** start Extracted entries **

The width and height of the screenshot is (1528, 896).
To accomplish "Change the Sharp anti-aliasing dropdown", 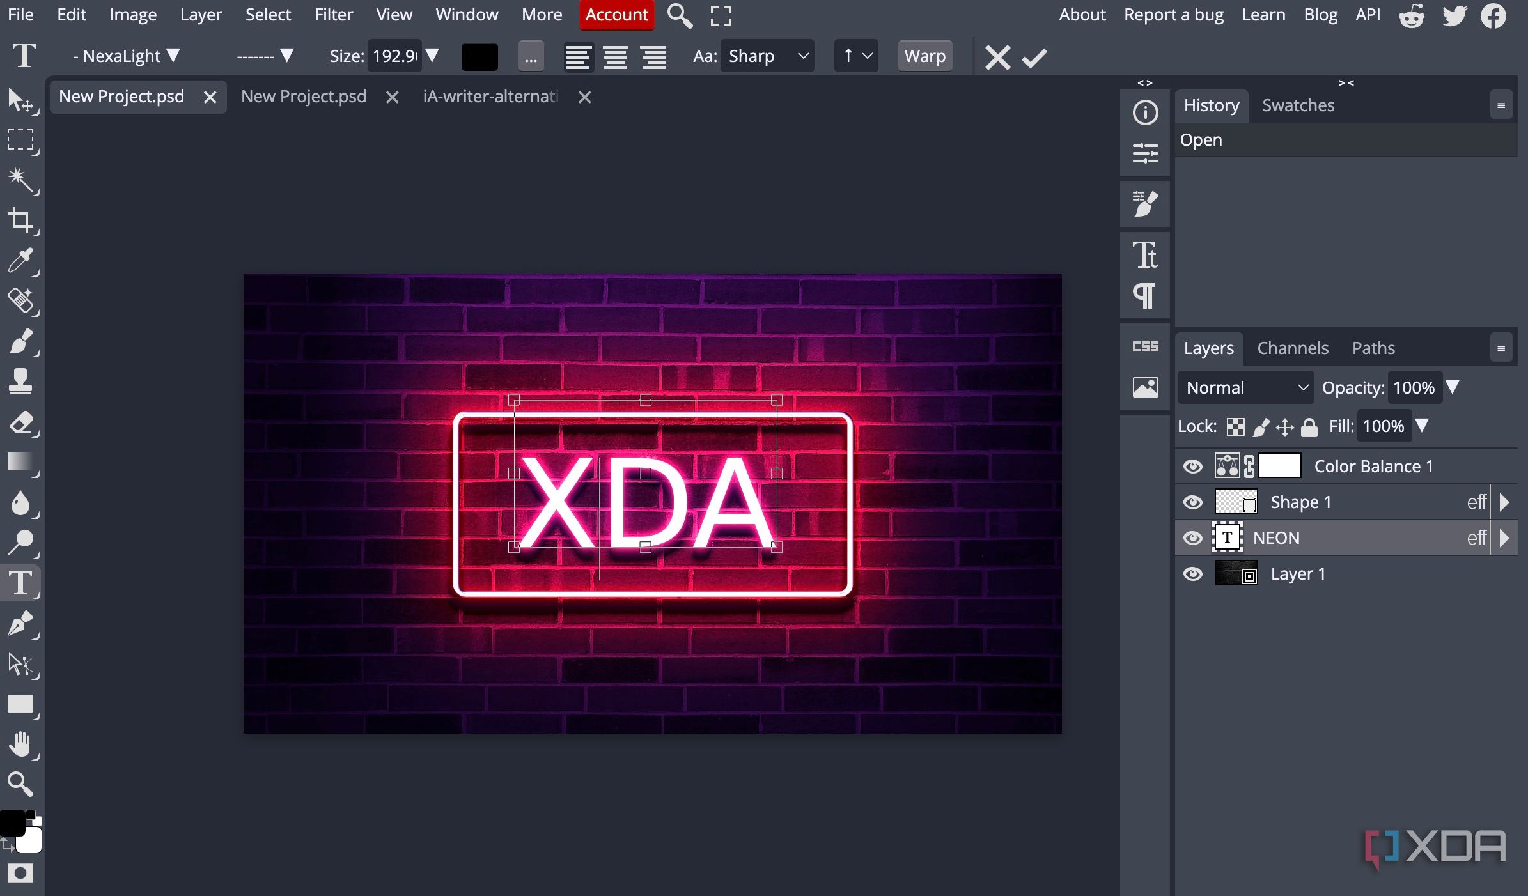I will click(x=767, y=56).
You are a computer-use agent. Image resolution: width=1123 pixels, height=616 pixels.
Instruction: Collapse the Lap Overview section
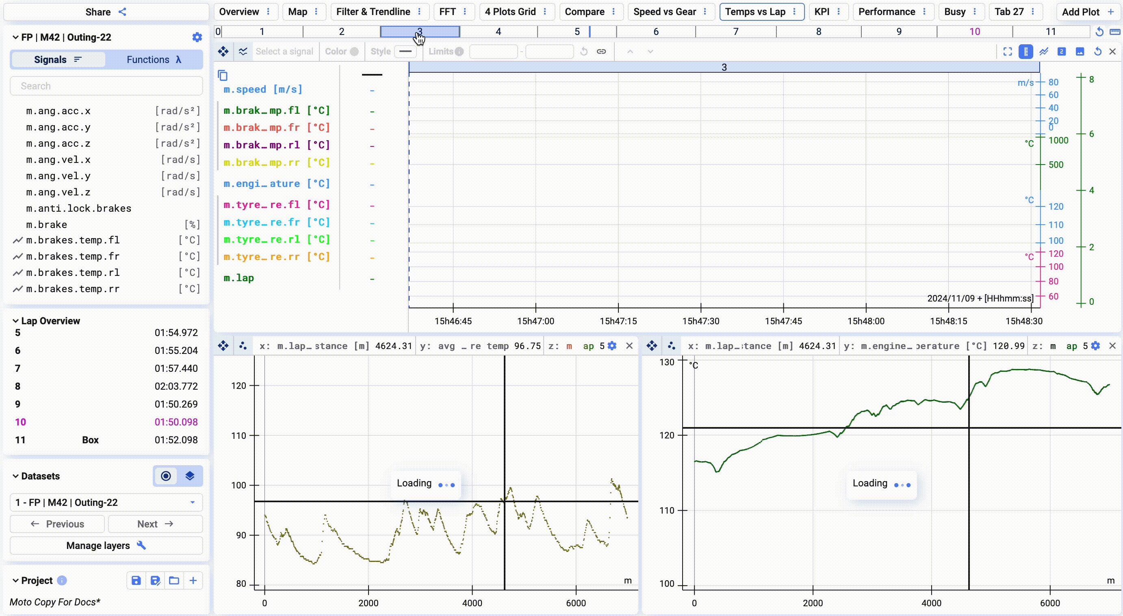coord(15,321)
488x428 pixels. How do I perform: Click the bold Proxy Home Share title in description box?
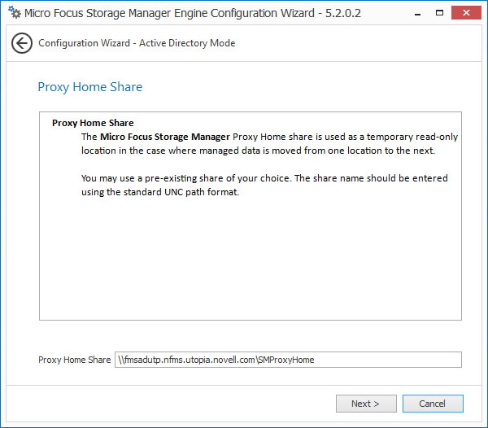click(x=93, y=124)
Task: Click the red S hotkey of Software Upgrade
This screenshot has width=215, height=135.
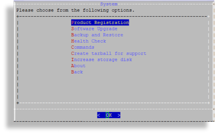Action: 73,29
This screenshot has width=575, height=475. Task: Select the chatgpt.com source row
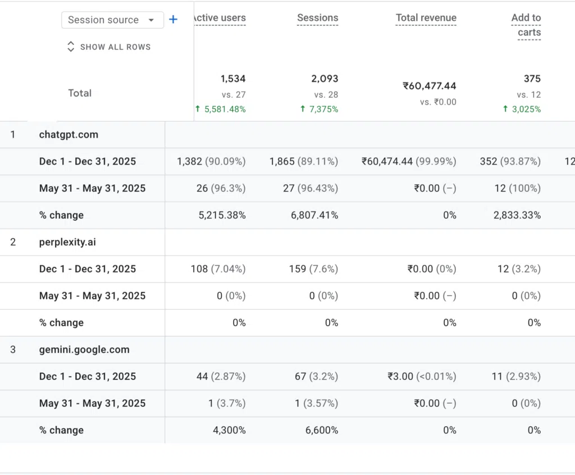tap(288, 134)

** end Extracted entries **
** start Extracted entries **

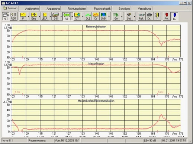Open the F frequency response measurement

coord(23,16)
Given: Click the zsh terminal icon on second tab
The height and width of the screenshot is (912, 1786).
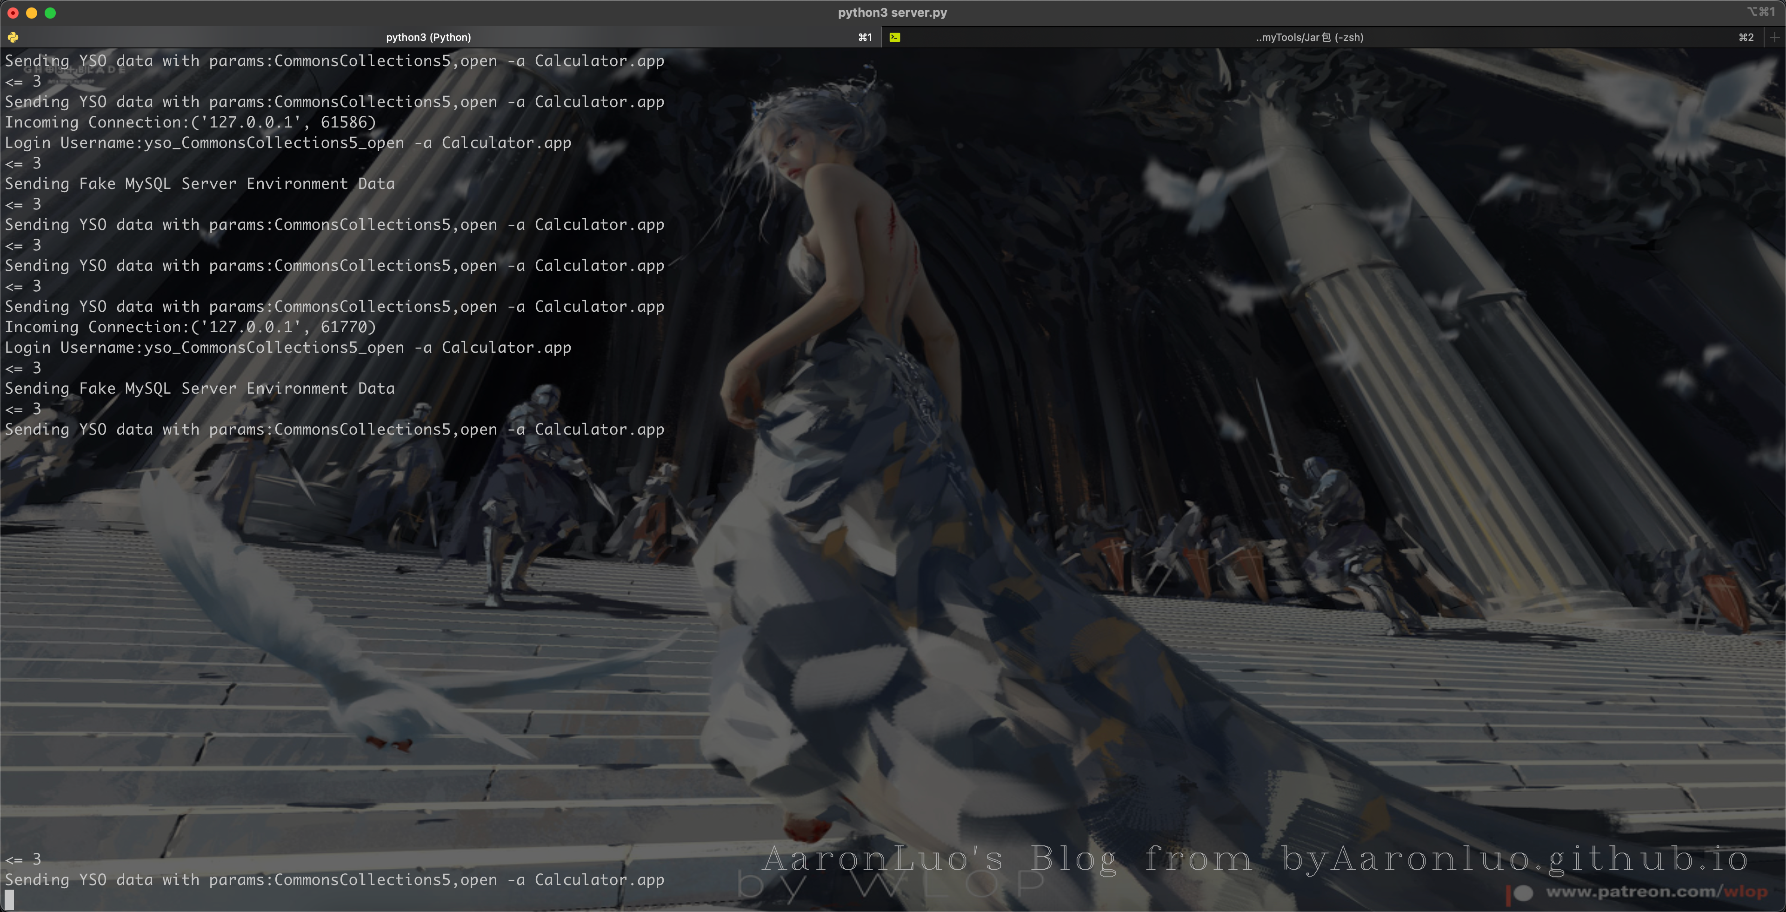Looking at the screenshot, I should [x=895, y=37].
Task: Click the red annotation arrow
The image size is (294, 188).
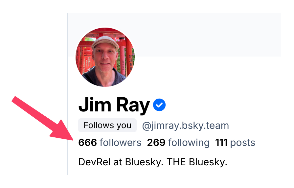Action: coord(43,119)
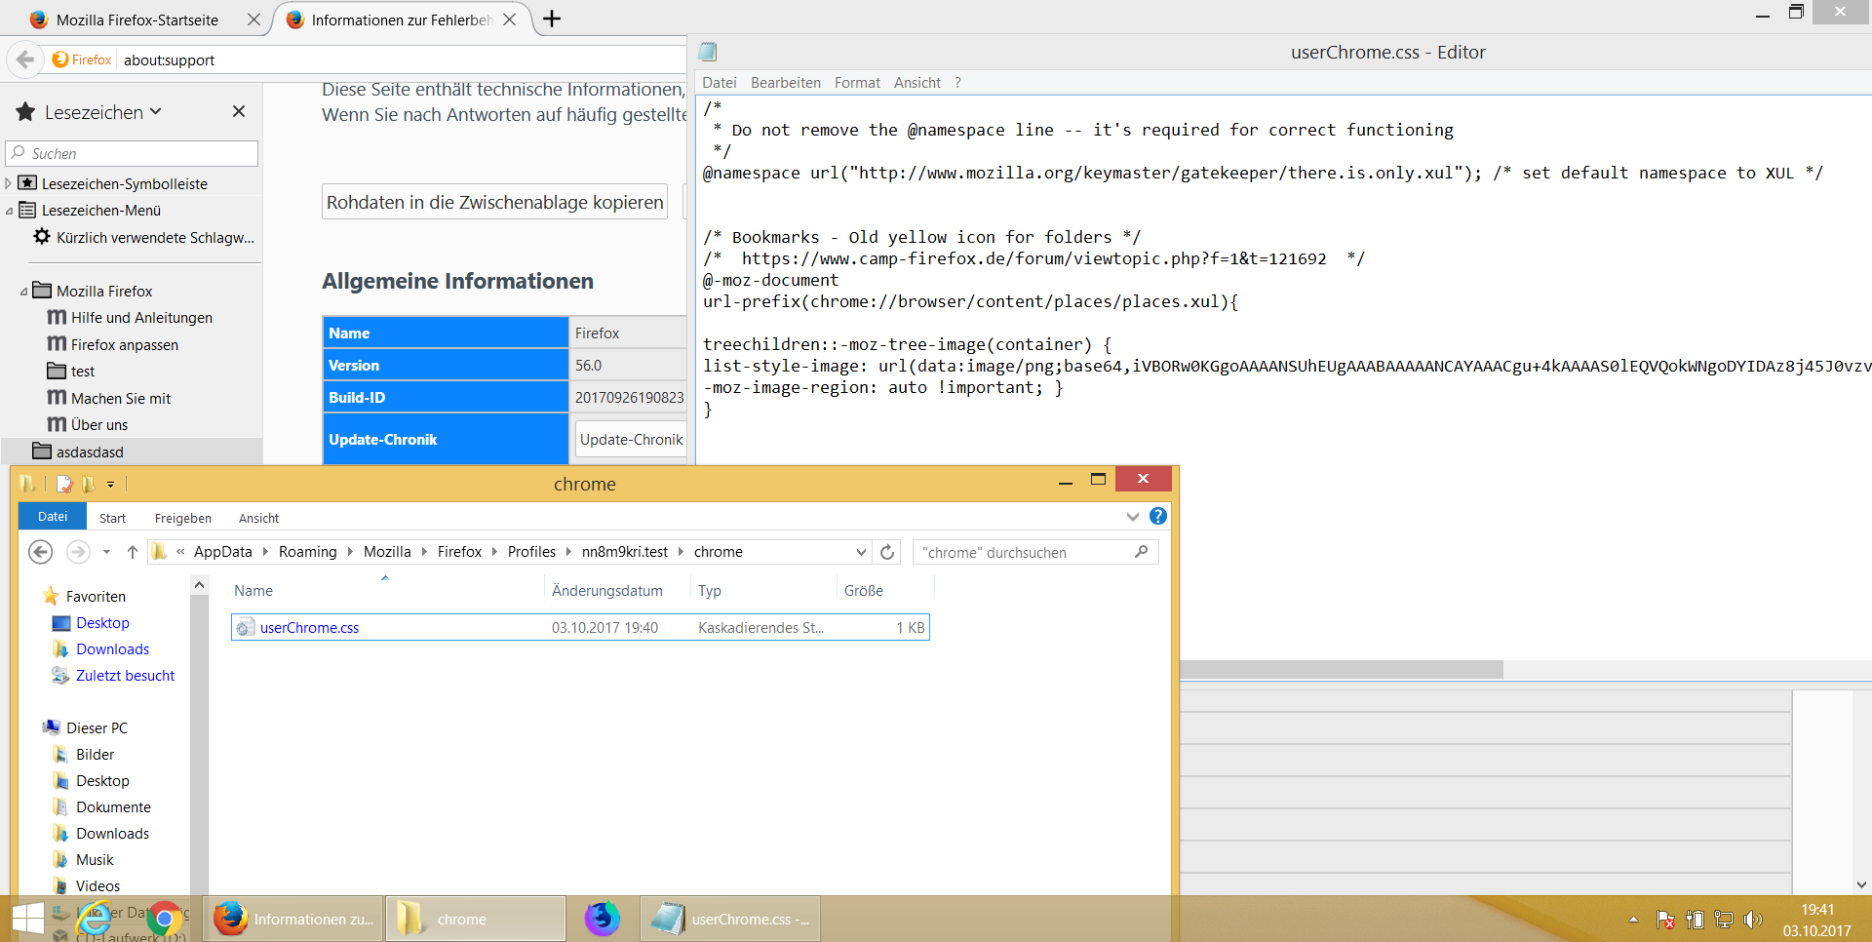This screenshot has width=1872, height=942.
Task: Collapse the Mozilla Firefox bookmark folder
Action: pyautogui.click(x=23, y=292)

** end Extracted entries **
** start Extracted entries **

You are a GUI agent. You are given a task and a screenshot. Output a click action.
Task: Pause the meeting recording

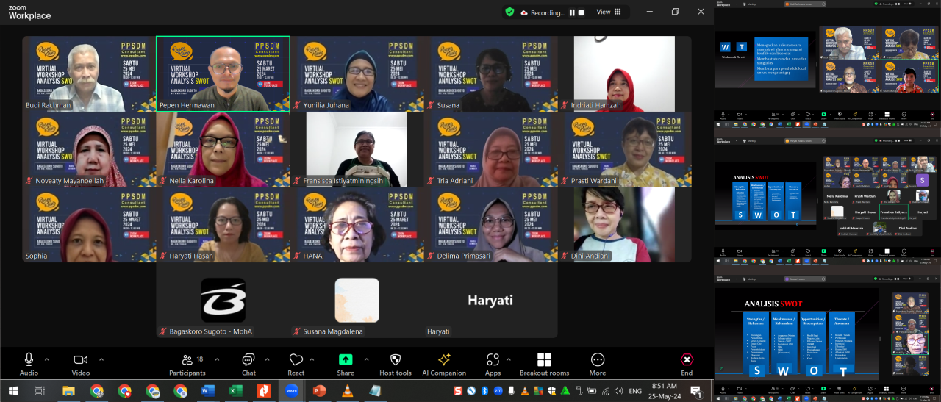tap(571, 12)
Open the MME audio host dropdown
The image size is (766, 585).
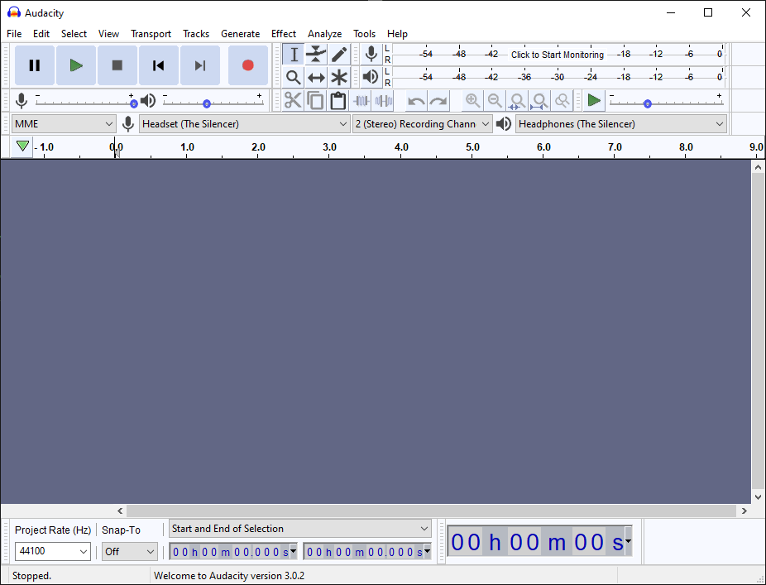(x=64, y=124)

** end Extracted entries **

What you have to do
Return the data from the line that has "This screenshot has width=575, height=475." through the line that has "tap(288, 134)", without changing any of it. Leave the pictures out.

Result for this task
This screenshot has width=575, height=475. Task: Select the chatgpt.com source row
tap(288, 134)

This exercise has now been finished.